Idiomatic;
using, containing, or denoting expressions that are natural to a native speaker.

The idiomatic website

We created the concept of idiomatic websites to better highlight our approach to website design and development. Idiomatic websites inherently adhere to all best practices, ensuring accessibility, inclusivity, and long-term viability.

To us, an idiomatic website is a seamless space where content flows freely for all users. These websites are intuitively interpreted and displayed by browsers, ensuring a natural and engaging user experience.

Guiding principles

To achieve idiomatic websites, we have carefully formulated the following guiding principles.

Beyond semantics

Semantic HTML is a good first step towards idiomatic websites and already helps to make a website better. But we go further and apply the same principles to every part that makes up a website.

Best fitting

For each feature, we aim to use the best-fitting technology and platform features. We value knowledge breadth and push ourselves continuously to learn more about the platform. We do not try to solve each problem with the same tech.

By using native platform features we minimise the amount of custom work and deliver a more natural and resilient result.

Modern

We strive to write modern code and use modern features. The platform is always evolving and providing newer and better ways to build websites. Keeping up with these changes means that we can deliver the same features faster and better with each new project we engage in.

Compatible

We always target broad browser version support for each project and are conservative with cutting-edge technology.

We strongly believe access to content should be universal. Anyone should be able to have access to web content, even if they are using an older device. We use automated tooling and manual testing to ensure our websites work for as many visitors as possible.

We build web pages so that even on the oldest browser versions content is still at least readable. Integration of modern features is carefully balanced against these goals of accessible content.

Resilient

We embrace that any visitor is free to use any technology to visit a web page and that they can mutate web content in any way or form.

The features we develop follow the same principles as any other native feature and have graceful degradation and error recovery built in.

Least powerful first

For both content and tech, we promote the least powerful feature. We choose text over images and images over video. We choose markup over scripting.

The structure of a web page resembles a pyramid, with the majority of its content comprising the least powerful elements, gradually giving way to fewer, more complex parts at the top. Each element must be weighed against the advantages and disadvantages it brings:

  • Markup-only can feel like going back to basics but doing everything with scripting is slow and inaccessible.
  • Text-only can be visually boring but only a video is inaccessible and has a high bandwidth cost.

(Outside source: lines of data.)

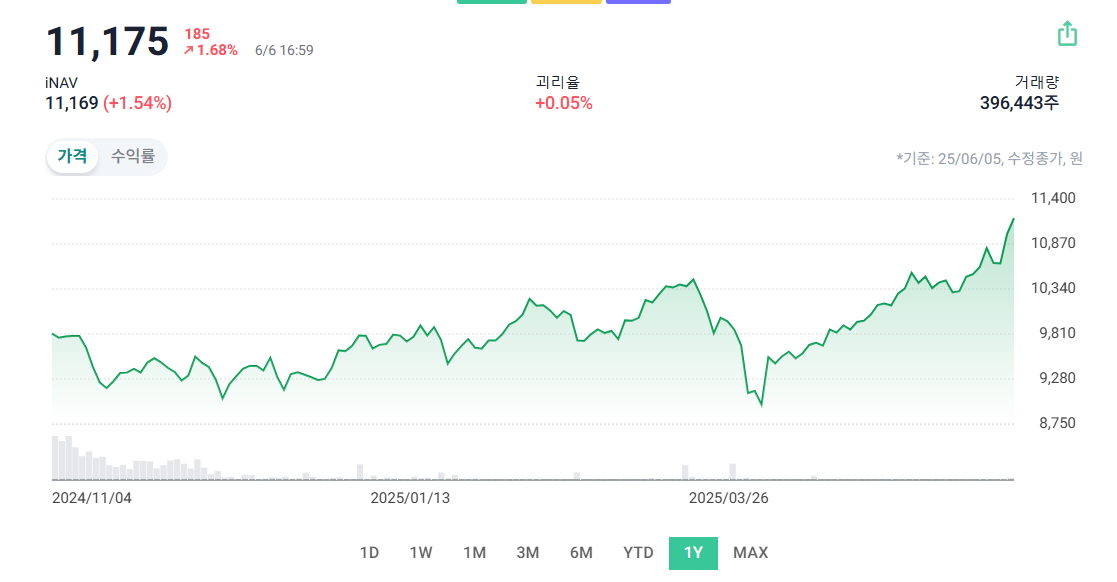Choose the 1M time range
This screenshot has height=582, width=1117.
coord(474,553)
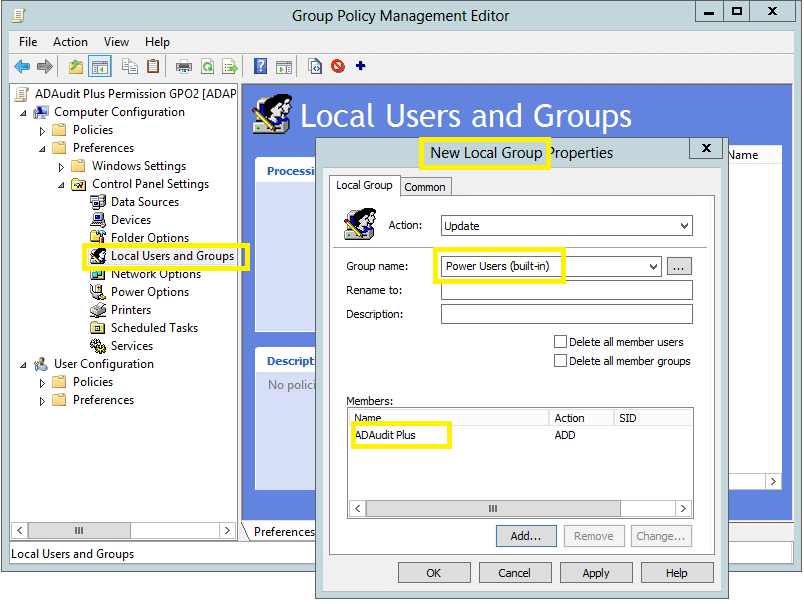Image resolution: width=804 pixels, height=604 pixels.
Task: Click the Print toolbar icon
Action: click(x=184, y=67)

Doing everything “not wrong”

Perfection does not exist on the web and striving for it in any specific area will always sacrifice something else. Instead, we focus on using the right tool for the job, not taking shortcuts and putting the user first.

The outcome

Idiomatic websites feel more natural to end users and are more accessible. They are faster and consume less resources, making them better for the environment. They are more resilient to change. They are easier to maintain and do not degrade over time. They can be extended and enhanced years after initial creation.